Summary: A sermon for Remembrance Sunday - the UK’s version of Veteran’s Day, always on the second Sunday in November.
It’s very daunting for me to stand in a pulpit on this day of all days. The closest I’ve come to living through a war is seeing it on the television, and the closest I’ve come to active service was the school cadet force. Yet, today is still desperately important. This year we remember especially sixty years since the end of World War Two, thirty years since the end of the Vietnam war, and, of course, two and a half years of on-going bloodshed in Iraq.
Many of us were not around sixty and more years ago, as others of you were. For many in our Junior Church, the first Gulf War of 1991 is something that they read about in history books, and yet there are still a handful of veterans of the First World War still alive. Remembrance, if it is anything, must be comprehensive. Our remembrance is not just of the two world wars, or of the countless other conflicts that have gone on around the world. Our remembrance goes beyond that, as we also remember emergency services (fire brigades, police, ambulance staff), support services, such as the many chaplains to forces, and not least the millions of civilians who died as a result of war and terrorism. We remember the London Underground and Northern Ireland, as well as Iraq; as we remember Coventry, and it’s forty plus year old cathedral, so too we remember Dresden and it’s re-built Cathedral finished only a few weeks ago. Remembrance is comprehensive.
It has been said that people are the sums of their memories. Today is, in part, the memories that we bring with us. Some of you bring memories of active service. Some of you bring memories of those whom you have loved and lost. Some of you bring memories of civilian life during wartime. Some of you bring a long commitment to peace and working for peace. Each of us brings different memories and thoughts to our act of Remembrance, which helps to make it more comprehensive.

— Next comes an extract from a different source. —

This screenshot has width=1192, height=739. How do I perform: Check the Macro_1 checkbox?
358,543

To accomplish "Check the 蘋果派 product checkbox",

I’d like to share one short memory with you. On February 9th this year, there was a special service in Regent Square United Reformed Church, which is adjacent to our church headquarters in London. Sixty years previously, in February 1945, one of the last V2 rockets of the war - the doodlebugs - destroyed both the original Regent Square Church and the central offices of the then Presbyterian Church of England. The then General Secretary and eight other members of staff, died at their desks. It was such a sad blow for such a small denomination.
Some of you lived through the Blitz. Some of you served in the forces. Some you remember when no-where on mainland Britain was safe from IRA bombs: Guildford Pubs, Harrods, the changing of the guard, the Old Bailey, the House of Commons, Lord Mountbatten’s fishing boat. We all know the closeness of the current terrorist bombs. Whatever your memories of war and conflict we bring them here with us. Today we cannot hide from what we might choose to forget at other times. Today we all bring very different and diverse memories. With those memories, we also bring different and complex emotions.
It is easy to romanticise memories of war, especially for those of us who never lived through it. Many films turn to humour what was devastating. Dad’s Army makes everything look funny and almost something that we would have wanted to be a part of. The nostalgia industry produces cookery books based on the ration. The blitz can make us think of camaraderie and singing songs deep in shelters on tube station platforms. Dame Vera Lynne still sings. We can begin to think people might have enjoyed it. Of course, it wasn’t like that. The horrors of the Blitz led to the destruction of cathedrals, like Coventry and Dresden, and to the destruction of countless ordinary people’s homes. For those of us who never lived through the blitz, it’s impossible to imagine what it was like to emerge from air raid shelters and find whole streets destroyed.
Sadly, many people misunderstand what today is about. We are not here to glorify war or the supremacy of this or any other country. We are not here to defend the cruelty and the agony of warfare and terrorism. We are not here to justify the armed forces or the establishment. We are not here to label deaths as a sacrifice, for sacrifice suggests a degree of choice that was not present for many serving in the forces.
We are here to remember all those people, of whatever country, who have died in the pursuit of freedom and good. We are here to give thanks to God for their lives given for the freedom of many countries around the world. We are here to acknowledge publicly and before God that countless people have given their lives for us, for our freedom and for others and their freedom. We are here to pray for all who suffer and have suffered as a result of war. Particularly those of us who, like me, are too young to remember war, need to remember that these men – and they were men – gave their today for our tomorrow.